SEGUIMOS CON LOS COMENTARIOS DE POLI Y BEGO
Al final pudimos sellar en Ayuntamiento y nos comentaron como se estaba deteriorando la ciudad … ya que los productos de consumo eran más económicos en el otro lado de la frontera y los negocios estaban perdiendo clientela, y las casas de esta zona se habían encarecido mucho ya que mucha gente de Irún compraba aquí y luego trabajaban en el otro lado, ya nos fuimos del Ayuntamiento y nos dirigimos hacia algún café para comer algo caliente y entrar en calor, localizamos un café antiguo con aires Euskaldunes y preguntamos si tenían alguna cosa para comer, en ese momento empecé mi curso acelerado de Euskera y a pensar que comer, comer en Francia va ha ser difícil. Un bocadillo de jamón asado y un café fueron nuestras viandas, muy bonito, me gusta mucho pero hay que marchar rápidamente de Francia
Comenzamos a caminar, y cruzamos por el puente frontera internacional y un paseo como por casa, aquel movimiento caótico de antaño ha desaparecido, aunque todavía siguen las pequeñas tiendas de frontera, abarrotadas con los suvenirs del torito y la flamenca, y todos los giris emocionadísimos colapsando las aceras. Continuamos camino hacia Irún por la odiosa N-I, menos mal que la etapa era corta, unos 5 Km., y por fin llegamos al albergue de peregrinos de Irún y allí estaba el hospitalero que un año atrás conocimos en Nájera. Después de alojarnos, nos cambiamos y descansamos un poco luego dimos buen paseo por Irún y la verdad que lo encontramos muy cambiado, muy nuevo y no tan oscuro como años atrás, después de visitar todas las iglesias y monumentos, no dimos un pequeño homenaje en un bar tipo Irlandés que tenia un buena variedad de pinchos, volvimos a intentar la degustación del erizo de mar y esta vez no fue necesario visitar el escusado.
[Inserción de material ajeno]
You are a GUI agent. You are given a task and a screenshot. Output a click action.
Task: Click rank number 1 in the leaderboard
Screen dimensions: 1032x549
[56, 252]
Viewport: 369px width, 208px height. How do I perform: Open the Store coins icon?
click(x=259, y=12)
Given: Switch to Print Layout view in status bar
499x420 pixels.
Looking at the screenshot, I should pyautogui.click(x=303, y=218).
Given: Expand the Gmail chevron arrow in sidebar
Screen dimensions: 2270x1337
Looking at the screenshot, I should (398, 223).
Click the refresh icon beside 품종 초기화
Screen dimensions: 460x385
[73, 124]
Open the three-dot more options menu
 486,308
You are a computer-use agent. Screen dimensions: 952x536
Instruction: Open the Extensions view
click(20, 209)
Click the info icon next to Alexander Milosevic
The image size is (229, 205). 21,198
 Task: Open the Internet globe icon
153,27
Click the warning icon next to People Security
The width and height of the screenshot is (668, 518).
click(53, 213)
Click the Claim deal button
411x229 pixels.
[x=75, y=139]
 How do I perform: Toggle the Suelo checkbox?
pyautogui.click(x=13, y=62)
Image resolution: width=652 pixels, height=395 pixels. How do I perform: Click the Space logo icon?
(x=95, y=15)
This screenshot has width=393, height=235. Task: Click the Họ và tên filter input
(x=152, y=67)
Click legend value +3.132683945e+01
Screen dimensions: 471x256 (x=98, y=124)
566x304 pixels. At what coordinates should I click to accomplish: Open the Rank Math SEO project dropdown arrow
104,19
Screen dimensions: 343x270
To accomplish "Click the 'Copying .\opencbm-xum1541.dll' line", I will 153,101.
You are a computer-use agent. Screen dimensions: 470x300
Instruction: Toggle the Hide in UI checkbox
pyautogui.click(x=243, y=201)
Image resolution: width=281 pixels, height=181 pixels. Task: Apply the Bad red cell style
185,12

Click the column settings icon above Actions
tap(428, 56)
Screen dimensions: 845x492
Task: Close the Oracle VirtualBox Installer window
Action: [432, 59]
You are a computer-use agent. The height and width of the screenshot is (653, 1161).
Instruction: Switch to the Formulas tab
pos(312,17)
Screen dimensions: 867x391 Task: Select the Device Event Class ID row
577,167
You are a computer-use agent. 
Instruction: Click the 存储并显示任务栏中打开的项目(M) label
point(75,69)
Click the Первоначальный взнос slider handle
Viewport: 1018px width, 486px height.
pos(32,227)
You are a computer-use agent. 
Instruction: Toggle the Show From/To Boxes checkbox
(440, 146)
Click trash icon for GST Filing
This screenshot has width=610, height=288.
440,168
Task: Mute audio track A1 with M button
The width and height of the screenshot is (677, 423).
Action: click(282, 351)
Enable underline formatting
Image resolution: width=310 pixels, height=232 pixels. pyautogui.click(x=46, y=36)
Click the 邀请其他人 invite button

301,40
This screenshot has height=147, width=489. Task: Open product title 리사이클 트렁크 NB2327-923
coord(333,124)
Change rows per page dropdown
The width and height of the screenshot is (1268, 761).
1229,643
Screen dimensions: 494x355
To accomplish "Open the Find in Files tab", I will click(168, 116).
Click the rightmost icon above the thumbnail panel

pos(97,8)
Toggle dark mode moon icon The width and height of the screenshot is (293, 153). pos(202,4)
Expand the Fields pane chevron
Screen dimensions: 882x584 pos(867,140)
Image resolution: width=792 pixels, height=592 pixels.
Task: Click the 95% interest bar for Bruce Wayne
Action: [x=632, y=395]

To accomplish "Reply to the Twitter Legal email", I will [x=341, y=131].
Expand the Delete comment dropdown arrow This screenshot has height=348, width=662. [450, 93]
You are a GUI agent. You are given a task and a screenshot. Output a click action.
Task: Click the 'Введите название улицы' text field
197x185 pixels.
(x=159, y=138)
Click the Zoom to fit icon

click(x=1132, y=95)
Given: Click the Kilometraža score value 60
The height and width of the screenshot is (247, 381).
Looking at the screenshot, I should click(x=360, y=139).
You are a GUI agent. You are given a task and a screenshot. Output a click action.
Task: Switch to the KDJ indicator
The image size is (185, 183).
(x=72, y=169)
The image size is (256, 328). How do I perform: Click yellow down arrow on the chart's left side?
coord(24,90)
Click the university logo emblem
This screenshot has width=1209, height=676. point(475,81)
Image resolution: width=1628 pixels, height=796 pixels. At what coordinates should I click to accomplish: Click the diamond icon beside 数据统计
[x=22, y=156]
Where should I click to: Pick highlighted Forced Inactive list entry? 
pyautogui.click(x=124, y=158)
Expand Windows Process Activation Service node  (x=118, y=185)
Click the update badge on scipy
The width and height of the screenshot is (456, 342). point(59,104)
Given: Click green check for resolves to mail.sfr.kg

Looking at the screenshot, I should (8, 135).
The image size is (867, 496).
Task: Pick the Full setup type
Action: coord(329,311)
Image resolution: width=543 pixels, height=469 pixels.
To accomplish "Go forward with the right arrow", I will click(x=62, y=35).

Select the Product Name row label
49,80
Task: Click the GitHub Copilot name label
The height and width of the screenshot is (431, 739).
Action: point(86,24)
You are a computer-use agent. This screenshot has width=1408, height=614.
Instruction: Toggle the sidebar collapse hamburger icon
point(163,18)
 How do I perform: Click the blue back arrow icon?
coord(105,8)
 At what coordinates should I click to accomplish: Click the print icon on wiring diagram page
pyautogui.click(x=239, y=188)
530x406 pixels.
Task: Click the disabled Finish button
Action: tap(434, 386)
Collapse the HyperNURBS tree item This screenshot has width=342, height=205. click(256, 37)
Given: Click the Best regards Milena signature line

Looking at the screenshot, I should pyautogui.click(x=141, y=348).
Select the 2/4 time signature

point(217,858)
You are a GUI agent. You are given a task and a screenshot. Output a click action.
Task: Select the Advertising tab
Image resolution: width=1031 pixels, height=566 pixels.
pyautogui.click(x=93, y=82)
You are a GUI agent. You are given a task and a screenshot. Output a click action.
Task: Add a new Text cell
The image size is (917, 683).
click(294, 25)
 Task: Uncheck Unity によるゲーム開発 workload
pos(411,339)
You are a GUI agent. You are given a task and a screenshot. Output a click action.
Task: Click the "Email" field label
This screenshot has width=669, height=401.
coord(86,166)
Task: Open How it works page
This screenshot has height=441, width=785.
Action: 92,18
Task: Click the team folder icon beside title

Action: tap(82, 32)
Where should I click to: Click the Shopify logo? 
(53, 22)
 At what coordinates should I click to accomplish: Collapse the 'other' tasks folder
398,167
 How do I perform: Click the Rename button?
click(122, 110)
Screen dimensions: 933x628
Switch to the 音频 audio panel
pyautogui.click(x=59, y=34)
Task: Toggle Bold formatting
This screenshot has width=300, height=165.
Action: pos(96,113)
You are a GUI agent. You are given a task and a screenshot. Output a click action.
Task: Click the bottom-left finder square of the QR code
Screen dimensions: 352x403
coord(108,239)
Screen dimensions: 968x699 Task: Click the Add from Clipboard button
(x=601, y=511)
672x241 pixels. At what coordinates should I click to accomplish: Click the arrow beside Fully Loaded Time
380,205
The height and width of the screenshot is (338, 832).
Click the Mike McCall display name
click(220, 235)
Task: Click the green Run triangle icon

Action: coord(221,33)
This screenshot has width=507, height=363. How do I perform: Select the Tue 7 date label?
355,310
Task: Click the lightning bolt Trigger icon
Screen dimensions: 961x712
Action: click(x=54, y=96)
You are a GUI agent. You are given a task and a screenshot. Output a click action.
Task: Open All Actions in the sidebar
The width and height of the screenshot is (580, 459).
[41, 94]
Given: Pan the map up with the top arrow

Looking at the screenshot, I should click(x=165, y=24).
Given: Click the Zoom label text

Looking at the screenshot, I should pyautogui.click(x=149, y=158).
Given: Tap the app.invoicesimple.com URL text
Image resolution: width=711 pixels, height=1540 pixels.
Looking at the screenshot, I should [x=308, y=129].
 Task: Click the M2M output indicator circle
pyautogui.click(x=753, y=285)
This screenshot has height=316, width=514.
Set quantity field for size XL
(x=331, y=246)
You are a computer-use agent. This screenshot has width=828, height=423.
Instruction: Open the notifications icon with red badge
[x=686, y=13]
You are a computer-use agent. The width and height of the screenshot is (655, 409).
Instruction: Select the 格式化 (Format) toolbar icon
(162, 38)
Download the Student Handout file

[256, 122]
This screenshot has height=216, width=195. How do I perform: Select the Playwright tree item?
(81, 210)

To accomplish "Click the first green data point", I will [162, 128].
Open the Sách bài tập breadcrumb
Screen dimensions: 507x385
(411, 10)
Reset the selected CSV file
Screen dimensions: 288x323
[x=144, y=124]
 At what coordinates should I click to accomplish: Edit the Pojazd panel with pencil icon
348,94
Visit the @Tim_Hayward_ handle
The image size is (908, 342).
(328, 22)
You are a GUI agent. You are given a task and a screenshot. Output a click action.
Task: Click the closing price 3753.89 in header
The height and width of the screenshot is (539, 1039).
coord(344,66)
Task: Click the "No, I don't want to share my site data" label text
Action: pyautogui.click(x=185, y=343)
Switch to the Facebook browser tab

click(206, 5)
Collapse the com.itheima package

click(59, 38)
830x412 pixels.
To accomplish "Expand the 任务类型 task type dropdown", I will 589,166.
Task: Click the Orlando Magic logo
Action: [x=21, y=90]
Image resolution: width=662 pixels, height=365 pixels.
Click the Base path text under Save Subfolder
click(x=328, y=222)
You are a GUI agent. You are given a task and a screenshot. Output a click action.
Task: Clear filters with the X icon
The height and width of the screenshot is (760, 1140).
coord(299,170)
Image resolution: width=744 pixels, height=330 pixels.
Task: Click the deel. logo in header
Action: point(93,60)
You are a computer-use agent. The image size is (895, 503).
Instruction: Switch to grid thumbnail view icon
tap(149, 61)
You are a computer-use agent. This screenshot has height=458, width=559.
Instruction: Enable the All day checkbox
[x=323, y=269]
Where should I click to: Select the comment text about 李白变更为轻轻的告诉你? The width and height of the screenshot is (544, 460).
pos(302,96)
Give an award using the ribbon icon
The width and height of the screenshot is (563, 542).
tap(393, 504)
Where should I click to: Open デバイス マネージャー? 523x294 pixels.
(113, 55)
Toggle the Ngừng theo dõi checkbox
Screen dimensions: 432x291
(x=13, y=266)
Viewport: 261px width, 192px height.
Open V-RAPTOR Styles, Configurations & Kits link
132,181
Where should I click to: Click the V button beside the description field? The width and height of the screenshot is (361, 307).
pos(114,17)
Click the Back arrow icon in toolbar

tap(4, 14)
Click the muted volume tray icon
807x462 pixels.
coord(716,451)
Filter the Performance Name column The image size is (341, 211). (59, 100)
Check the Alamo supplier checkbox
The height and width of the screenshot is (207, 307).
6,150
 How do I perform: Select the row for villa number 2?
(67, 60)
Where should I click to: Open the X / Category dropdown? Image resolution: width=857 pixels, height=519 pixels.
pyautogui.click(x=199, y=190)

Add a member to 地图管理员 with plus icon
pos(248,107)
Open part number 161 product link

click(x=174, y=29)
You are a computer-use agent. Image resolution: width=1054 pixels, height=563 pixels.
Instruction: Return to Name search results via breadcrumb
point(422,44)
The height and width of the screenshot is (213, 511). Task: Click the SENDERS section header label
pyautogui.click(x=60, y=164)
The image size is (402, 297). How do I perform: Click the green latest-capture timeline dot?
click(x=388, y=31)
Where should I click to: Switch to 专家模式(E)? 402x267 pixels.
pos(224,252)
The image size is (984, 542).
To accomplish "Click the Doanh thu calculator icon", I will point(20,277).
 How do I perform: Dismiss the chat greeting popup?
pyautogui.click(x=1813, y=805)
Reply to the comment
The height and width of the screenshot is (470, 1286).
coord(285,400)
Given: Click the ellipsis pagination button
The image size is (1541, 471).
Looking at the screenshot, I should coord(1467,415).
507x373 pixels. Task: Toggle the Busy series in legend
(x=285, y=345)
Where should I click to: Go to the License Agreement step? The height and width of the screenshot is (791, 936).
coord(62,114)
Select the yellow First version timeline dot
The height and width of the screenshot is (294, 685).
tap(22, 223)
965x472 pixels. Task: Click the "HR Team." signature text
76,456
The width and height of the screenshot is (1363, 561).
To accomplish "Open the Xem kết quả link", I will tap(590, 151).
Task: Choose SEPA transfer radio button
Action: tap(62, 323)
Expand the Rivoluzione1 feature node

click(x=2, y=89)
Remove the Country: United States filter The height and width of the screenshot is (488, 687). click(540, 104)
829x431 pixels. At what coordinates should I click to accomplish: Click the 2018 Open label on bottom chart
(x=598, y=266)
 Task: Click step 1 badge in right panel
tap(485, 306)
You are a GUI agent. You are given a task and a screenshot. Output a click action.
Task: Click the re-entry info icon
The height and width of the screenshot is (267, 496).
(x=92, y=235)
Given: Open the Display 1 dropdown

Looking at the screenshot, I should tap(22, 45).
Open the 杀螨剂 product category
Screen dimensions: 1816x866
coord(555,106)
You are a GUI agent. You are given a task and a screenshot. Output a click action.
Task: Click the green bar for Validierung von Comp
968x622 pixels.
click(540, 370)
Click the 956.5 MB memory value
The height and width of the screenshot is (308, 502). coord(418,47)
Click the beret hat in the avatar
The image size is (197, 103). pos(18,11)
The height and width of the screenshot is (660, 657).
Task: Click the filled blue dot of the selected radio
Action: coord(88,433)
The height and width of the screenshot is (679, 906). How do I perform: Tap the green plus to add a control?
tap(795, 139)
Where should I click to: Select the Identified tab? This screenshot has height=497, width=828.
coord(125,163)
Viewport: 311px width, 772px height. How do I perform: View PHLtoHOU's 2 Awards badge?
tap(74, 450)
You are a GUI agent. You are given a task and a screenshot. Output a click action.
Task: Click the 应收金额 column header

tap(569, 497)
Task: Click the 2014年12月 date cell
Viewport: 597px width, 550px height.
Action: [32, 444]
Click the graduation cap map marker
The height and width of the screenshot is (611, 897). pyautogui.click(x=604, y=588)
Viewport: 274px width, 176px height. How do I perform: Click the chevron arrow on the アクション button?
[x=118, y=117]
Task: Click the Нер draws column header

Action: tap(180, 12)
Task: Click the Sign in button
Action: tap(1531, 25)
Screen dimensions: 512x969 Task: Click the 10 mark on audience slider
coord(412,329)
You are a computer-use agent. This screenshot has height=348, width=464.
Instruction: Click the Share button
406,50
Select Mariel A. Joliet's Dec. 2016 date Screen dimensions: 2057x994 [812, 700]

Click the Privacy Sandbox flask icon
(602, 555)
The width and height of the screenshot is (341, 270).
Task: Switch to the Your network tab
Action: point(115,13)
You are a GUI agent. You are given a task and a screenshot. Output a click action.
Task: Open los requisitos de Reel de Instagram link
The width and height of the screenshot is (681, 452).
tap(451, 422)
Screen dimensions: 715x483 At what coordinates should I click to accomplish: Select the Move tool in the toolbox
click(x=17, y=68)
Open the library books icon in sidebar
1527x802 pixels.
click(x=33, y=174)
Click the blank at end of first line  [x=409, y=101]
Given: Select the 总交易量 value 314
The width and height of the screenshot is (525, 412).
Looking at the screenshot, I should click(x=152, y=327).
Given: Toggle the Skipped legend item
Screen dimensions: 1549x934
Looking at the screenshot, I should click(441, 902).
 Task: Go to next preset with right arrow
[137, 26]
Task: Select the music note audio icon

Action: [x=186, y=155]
Al anochecer regresamos al albergue, no vaya a dejarnos fuera el hospitalero de Nájera, a nuestro regreso ya estaba el albergue más animado habían llegados mas peregrinos, un poco antes de ir al catre, solemos charlar sobre la etapa del próximo día y nos juntamos en el balcón con un grupillo que cada uno contaba su pequeña experiencia del día o historias varias. Y ahí, conocimos entre otros a, un andaluz y a un madrileño, ambos bicikleteros, Bego y yo tenemos tirria a los bicikleteros, nos echamos una buenas risas, hasta que a eso de las 22:30 llegaron más peregrinos y el hospitalero nos pego el tome de atención, la gente se fue recogiendo del balcón pero todavía algunos nos quedamos un cigarro más, ahí llegaron las panteras de Valencia, dos chicas con una cara de haber andado más de cien kilómetros, nos fuimos al catre pensando pero si esta ruta solo la hacen cuatro frikis y el albergue esta casi petado, pues no, faltaba otro el Valisoletano que ese si que cerro la puerta.
Bueno esto parece el camino francés, nos dijimos pero como tú y yo vamos de campo y playa mañana 16 Km. hasta pasajes y punto, suave, suave que no tenemos prisa, la marabunta ya pasará.